A Castelbuono si mangiava cultura

A Castelbuono si mangiava cultura

[Riceviamo e Pubblichiamo].

C’è la crisi e lo sappiamo. Il clima di austerità dell’Europa  ci “impone”, con buona pace delle defunte democrazie occidentali, di tagliare, limare e perfino seppellire voglia e possibilità di cambiamento. Qual è allora il valore della politica se non quello intrinseco di proporre ricette che riescano ad aprire e gestire prospettive per un futuro “bene comune” della società?

 

Gli ultimi anni non sono stati tempi di vacche grasse, anzi, ma una risposta politica ad un problema reale del nostro territorio, la classe dirigente l’aveva data: dare all’economia “paesana” un tocco di ricchezza, importarla, per dirla brutalmente, dalle tasche dei “forestieri”. Insomma la risposta politica ad un problema di sviluppo e lavoro c’è stata: mangiare Cultura.

 

Un percorso che ha visto in questi lunghi anni avvicendarsi idee, persone, proposte ed eventi che hanno fatto di Castelbuono un paese invidiato per la capacità di produrre una proposta culturale di livello internazionale (Jazz Festival, Ypsigrock, Museo Civico, Minà Palumbo, Castelbuono Paese Divino ed altri eventi ne sono un esempio concreto).

 

E’ sotto gli occhi di tutti, anche degli invidiosi e dei malpancisti, che in questo paese ci sono state delle avanguardie culturali che hanno gettato il fertilizzante per un paese pronto a grandi sfide culturali.

 

Ci stiamo chiedendo dall’inizio di questa consiliatura, quale sarebbe stato il contributo di idee dei nuovi uomini e donne nelle istituzioni culturali e museali.

 

Ce lo siamo chiesti, non per curiosità, ma poiché i Castelbuonesi sono stati abituati a mangiare cultura e a loro, agli addetti ai lavori, alle attività turistiche e alberghiere, alle associazioni culturali va data una risposta seria o quanto meno, per educazione, una risposta.

 

Oggi, ci sono voluti mesi di assestamenti tellurici, abbiamo tutti i CdA delle più importanti istituzioni culturali nominati ed operativi.
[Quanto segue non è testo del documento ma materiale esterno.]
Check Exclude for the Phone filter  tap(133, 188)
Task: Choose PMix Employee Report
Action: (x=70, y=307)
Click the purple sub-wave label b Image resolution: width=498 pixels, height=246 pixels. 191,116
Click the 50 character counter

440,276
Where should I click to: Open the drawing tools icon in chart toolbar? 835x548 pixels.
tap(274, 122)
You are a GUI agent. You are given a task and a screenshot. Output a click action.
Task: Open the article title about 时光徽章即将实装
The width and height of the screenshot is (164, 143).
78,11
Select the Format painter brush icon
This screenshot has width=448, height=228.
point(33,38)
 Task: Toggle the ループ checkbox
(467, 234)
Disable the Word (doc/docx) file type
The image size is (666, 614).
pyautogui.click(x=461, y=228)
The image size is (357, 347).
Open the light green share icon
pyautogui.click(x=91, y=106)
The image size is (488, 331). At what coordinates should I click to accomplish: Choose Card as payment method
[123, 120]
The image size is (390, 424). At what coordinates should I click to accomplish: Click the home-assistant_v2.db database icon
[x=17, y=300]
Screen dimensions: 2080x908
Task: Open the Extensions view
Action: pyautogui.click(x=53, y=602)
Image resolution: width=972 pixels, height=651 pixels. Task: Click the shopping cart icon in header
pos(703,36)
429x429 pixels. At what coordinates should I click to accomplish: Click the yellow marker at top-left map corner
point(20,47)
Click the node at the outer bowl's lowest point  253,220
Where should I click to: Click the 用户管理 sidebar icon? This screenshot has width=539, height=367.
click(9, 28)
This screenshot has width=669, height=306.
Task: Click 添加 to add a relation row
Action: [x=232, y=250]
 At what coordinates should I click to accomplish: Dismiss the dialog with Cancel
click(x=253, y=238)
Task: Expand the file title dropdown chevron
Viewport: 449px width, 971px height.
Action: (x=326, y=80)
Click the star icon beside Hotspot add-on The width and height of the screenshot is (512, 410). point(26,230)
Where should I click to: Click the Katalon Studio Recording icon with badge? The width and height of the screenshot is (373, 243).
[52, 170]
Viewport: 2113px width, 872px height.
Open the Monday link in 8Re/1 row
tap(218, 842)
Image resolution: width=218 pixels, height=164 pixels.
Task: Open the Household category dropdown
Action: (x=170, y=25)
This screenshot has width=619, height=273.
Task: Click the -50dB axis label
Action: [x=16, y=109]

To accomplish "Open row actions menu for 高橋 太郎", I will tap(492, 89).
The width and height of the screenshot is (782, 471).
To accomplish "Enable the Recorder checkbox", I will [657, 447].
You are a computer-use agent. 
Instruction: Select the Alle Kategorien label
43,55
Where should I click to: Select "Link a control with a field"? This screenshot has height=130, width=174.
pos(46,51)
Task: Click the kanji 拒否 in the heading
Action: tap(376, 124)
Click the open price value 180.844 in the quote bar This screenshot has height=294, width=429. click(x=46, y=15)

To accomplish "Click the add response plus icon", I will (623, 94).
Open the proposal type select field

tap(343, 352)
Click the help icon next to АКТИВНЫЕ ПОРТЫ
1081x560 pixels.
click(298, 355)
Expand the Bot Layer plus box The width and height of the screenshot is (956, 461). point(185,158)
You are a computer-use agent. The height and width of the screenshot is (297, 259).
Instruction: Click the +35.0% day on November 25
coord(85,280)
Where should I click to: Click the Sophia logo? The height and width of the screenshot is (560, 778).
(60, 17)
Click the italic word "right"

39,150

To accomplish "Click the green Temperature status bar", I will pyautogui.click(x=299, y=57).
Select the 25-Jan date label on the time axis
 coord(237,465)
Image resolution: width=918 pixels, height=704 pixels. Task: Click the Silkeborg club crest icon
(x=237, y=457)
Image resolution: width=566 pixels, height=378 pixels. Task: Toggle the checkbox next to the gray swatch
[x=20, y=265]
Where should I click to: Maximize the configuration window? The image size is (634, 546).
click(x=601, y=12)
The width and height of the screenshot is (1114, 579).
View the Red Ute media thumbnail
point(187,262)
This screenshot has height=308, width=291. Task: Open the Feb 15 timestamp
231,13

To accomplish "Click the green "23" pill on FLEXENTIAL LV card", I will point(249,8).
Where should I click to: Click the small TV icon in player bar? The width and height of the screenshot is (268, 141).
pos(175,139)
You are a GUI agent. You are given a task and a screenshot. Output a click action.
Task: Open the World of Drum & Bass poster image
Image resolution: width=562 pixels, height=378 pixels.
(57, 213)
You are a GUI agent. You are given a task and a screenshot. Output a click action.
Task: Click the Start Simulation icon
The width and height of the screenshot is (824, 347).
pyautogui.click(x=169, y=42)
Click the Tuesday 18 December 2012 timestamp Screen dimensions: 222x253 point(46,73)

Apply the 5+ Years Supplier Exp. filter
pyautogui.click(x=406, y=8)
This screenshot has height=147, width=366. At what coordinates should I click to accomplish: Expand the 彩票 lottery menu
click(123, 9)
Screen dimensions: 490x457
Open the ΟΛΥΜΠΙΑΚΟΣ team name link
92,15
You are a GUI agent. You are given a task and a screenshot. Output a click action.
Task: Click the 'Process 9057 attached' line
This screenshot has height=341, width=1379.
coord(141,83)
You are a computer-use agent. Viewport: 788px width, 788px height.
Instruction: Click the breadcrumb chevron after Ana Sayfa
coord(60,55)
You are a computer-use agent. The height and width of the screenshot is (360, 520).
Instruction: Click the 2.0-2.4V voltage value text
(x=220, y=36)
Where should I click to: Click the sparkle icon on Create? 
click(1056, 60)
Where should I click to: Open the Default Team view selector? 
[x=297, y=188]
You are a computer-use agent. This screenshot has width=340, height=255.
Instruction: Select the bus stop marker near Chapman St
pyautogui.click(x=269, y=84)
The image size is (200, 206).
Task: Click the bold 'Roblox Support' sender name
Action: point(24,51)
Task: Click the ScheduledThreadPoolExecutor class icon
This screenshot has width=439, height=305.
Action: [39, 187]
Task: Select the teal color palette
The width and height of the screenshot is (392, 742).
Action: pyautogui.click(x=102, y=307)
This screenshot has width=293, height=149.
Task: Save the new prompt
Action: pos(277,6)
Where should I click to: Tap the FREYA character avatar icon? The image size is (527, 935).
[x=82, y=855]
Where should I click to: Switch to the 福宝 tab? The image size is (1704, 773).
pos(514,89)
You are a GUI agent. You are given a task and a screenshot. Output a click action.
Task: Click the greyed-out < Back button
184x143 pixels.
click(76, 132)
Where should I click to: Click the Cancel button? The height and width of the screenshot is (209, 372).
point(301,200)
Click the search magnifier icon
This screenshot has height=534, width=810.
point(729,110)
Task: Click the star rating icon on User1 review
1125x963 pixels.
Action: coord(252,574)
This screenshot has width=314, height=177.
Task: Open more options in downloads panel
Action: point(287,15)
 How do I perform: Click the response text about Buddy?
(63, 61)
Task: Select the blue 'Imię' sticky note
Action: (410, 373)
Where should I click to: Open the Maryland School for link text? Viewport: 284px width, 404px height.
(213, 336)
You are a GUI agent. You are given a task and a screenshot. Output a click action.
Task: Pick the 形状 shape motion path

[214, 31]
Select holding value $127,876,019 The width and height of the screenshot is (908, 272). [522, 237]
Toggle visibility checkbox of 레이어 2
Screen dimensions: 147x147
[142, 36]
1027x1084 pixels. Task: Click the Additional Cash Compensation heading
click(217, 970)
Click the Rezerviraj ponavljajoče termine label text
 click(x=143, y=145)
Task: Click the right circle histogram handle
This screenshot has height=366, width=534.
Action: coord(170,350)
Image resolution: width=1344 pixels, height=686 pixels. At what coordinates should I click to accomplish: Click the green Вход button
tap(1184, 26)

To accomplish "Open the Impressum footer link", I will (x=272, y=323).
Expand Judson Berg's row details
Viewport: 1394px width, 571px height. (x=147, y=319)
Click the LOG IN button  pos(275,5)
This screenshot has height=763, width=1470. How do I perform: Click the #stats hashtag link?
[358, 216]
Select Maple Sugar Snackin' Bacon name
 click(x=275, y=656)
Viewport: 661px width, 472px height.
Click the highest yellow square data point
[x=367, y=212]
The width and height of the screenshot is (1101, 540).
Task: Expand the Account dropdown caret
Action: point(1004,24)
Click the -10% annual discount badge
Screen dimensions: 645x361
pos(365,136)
Ci sono le teste e senza infingimenti credo pure ci siano le qualità, ma la domanda che il paese si fa è: che Cultura ci farete mangiare? Quale è il nuovo progetto Culturale per Castelbuono? Dove vogliamo arrivare fra 5, 10 o 20 anni?

 

A queste domande, a nostro modesto parere ancora non ci sono risposte. In più, credo che i nuovi CdA avrebbero, magari lo stanno facendo, potuto “mangiare sulla tavola apparecchiata”. Esiste, per stessa ammissione di diversi componenti dei CdA una mole di lavoro, di alto livello, che è lì pronto ad essere ultimato, esposto o ripreso.

 

Negli scorsi giorni il Museo Civico ha presentato la sua proposta culturale, lo prendo come esempio poiché ritengo lo stesso propositore di avanguardia e sensore dei flussi turistici, culturali e perfino economici di Castelbuono.

 

Come ho fatto in quella sede mi preme evidenziare la mia impressione. Credo che sia stia facendo un errore di valutazione sullo stato dell’arte del Museo, sulle sue potenzialità e sulla sua missione centrale.

 

Ci siamo ritrovati, con tutto rispetto a discutere di “museo relazionale”, quando per anni avevamo discusso di “museo diffuso” e “sprovincializzazione culturale del museo”. A me è parso un passo indietro che non tiene conto del lavoro fin qui fatto da tutti i passati CdA.
Un Museo che si era proiettato verso scenari internazionali che i numeri e la critica culturale hanno consacrato.

 

Il quadro politico si completa con le parole del Sindaco che ritiene che né i numeri né la proiezione verso mondi nuovi artistici sia fondamentale, affermando che la sintesi del progetto culturale del Museo è che “le nuove generazioni castelbuonesi possano contemplare le opere d’arte”.

 

Io credo che invece si possa mantenere forte il radicamento nell’identità castelbuonese uscendo dal “localismo d’altri tempi” con quello che l’arte in fondo ci insegna, la contaminazione. Fra l’altro, a me pare assurdo e fuori da politiche culturali coerenti, che in occasione del Centenario della donazione del teschio di S. Anna, il Museo non abbia organizzato una mostra, presentato un libro, omaggiato in qualche modo un passaggio storico e culturale così importante della nostra comunità. Se il Museo si fosse comportato da Museo, probabilmente avremmo visto “le migliaia di pellegrini” che il Sindaco citava in un suo comunicato e di cui, ahimé, non mi sono accorto.

 

Questo segna ancora di più l’azione amministrativa nel verso dell’improvvisazione. Ne è segno concreto il fatto che, come mi ricordano quelli con più memoria di me, per la prima volta dopo decenni i diretti interessati del settore turistico e culturale, albergatori e ristoratori, si sentono in dovere di superare il blocco amministrativo proponendo un programma annuale di manifestazioni.

 

La constatazione dei fatti è che da un lato gli attori del settore si caricano di una responsabilità legittima e fanno un gesto di responsabilità verso il paese mentre l’Amministrazione si piega su se stessa affannandosi a prendere in mano la situazione.

 

Il tessuto economico-sociale castelbuonese che in questi anni ha retto, cercando di farlo ancora con sacrifici, parte dell’economia di questo paese, aspetta una risposta, un cenno anche timido, un fiato per una possibile rincorsa.

 

Speriamo solo di non dover dire, fra non molto tempo, che a Castelbuono un tempo si mangiava cultura.